▸ What you have to do
Each line of the listing that contains "agent" should be found and copied.

▸ Data for review
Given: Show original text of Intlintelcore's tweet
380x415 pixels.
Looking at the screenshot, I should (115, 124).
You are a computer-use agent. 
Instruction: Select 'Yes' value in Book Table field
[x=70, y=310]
--
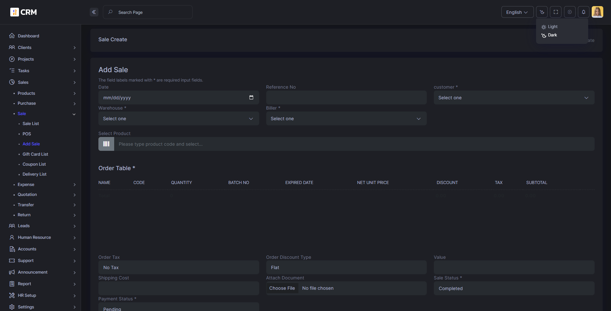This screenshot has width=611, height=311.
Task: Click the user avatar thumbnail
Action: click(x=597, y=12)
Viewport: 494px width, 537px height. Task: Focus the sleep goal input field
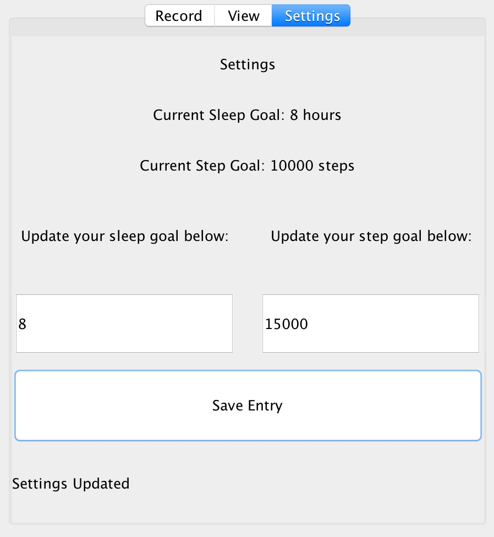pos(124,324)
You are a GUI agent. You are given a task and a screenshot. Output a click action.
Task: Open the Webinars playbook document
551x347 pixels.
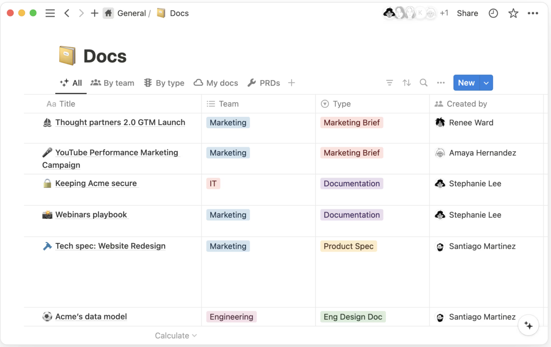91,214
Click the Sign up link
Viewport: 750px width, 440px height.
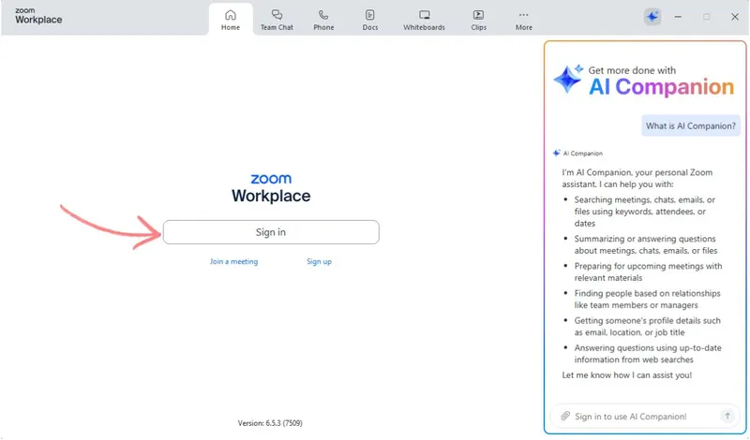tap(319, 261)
---
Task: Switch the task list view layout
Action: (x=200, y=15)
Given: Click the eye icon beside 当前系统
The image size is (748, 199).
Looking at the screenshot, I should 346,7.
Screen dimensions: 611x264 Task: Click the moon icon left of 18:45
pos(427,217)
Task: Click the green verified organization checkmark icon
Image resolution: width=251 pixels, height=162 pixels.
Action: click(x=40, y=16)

▸ Problem solution
You are a computer-use agent. 
You are a GUI agent. You are given a task and a screenshot. Output a click action.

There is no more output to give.